A number of states adopt “no-fault” recovery for injured parties. To effectuate this, car owners in these states must acquire “no-fault” insurance. It pays your medical expenses and a portion of lost wages, lost earning capacity and diminution of your ability to perform household tasks. As such, no-fault insurance pays many (but not all) of the types of damages an injured driver in a tort state would recover. The policies must afford a minimum amount of coverage for the accident and for the injured person.

Notably absent from these personal injury protection policies is coverage for pain and suffering. To collect these non-economic damages, you must pursue a claim against the other driver. In suits for pain and suffering, you must establish the negligence or other fault of the other motorist. Even then, many no-fault states do not allow recovery unless your medical expenses exceed a particular threshold or you suffer a severe injury such as a fracture.

Generally, no-fault insurance on your vehicle does not pay for your own property damage. To be reimbursed for property damage, you must resort to the other driver’s insurance and must show fault. Also, you may go outside the no-fault system to recover damage to your land, buildings or other property damaged by a negligent driver.

Medical Payments Coverage 

Medical payments, or medpay, insurance covers the costs of medical services rendered due to the crash. This coverage comes as part of your automobile insurance but is optional in at-fault states. To access medpay coverage does not require a showing of fault by the other driver or your own lack of fault. 

When You’re On the Job 

Employers must carry workers’ compensation insurance to pay benefits to those injured while performing their job duties. If you’re injured in a car accident that happens in the course of your employment, workers’ compensation insurance covers medical expenses. In addition, you may receive a percentage of your pay based upon the extent that the wreck renders you disabled to work.

Unlike liability insurance, workers’ compensation policies do not pay for pain and suffering or property damage. This is a trade-off for the fact that the right to workers’ compensation does not depend on proving negligence or a violation of the law by the employer. 

Health Insurance 

With your health insurance, you have a source to pay for emergency room visits, hospitalization, rehabilitation and other medical attention necessitated by the wreck. The benefits of the policy apply regardless if you are at fault. Medical providers will request your health insurance policy information and make claims for payments on the policy.

The fact that you have health insurance does not necessarily limit your ability to recover from the at-fault driver. Your damages are not reduced due to the fact that another party, such as a health insurer, paid your medical bills. This “collateral source” rule prevents at-fault drivers from avoiding responsibility for your actions. However, depending on your policy or state, either you or the at-fault driver may have to reimburse the health insurer for amounts it paid on your medical bills.

┄┄┄┄┄┄

◆ PROBLEM REQUIREMENTS ◆
Please reproduce the accident insurance text word for word, between "When You’re On" and "by the employer.", inclusive. The records have no connection to the accident insurance text.

◆ DATA TO EXAMINE ◆
┄┄┄┄┄┄

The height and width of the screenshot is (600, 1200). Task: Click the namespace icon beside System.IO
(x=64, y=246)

┄┄┄┄┄┄

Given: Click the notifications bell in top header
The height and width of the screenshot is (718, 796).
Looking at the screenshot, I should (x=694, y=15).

┄┄┄┄┄┄

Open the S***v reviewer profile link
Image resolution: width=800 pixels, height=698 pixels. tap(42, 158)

┄┄┄┄┄┄

◆ TASK ANSWER ◆
When You’re On the Job 

Employers must carry workers’ compensation insurance to pay benefits to those injured while performing their job duties. If you’re injured in a car accident that happens in the course of your employment, workers’ compensation insurance covers medical expenses. In addition, you may receive a percentage of your pay based upon the extent that the wreck renders you disabled to work.

Unlike liability insurance, workers’ compensation policies do not pay for pain and suffering or property damage. This is a trade-off for the fact that the right to workers’ compensation does not depend on proving negligence or a violation of the law by the employer.